Перепишите целиком всё от строки с «You are a GUI» до строки с «coord(720,901)» включительно, умножив координаты в ответах на 1,8 и округлив их до целых (половины округляются вверх).

[Исходный материал]

········

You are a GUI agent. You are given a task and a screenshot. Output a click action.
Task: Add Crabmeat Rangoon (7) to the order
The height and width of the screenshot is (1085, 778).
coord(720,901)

········

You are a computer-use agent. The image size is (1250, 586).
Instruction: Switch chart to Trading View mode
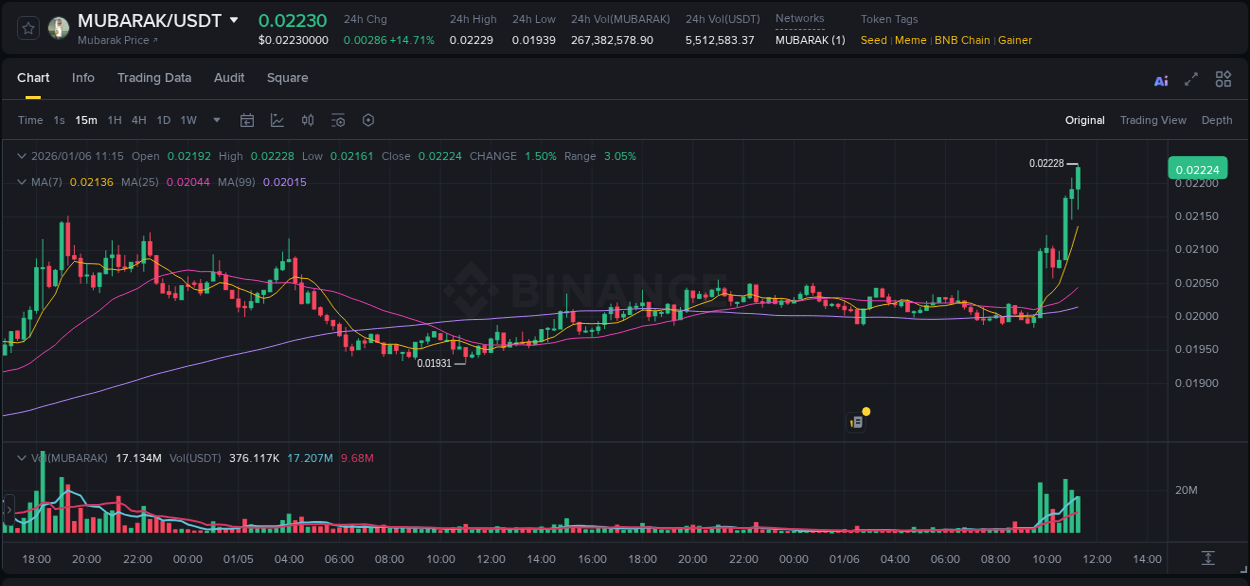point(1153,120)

········

[Решение]
You are a GUI agent. You are given a task and a screenshot. Output a click action.
Task: Add Crabmeat Rangoon (7) to the order
The height and width of the screenshot is (1085, 778).
coord(1296,1622)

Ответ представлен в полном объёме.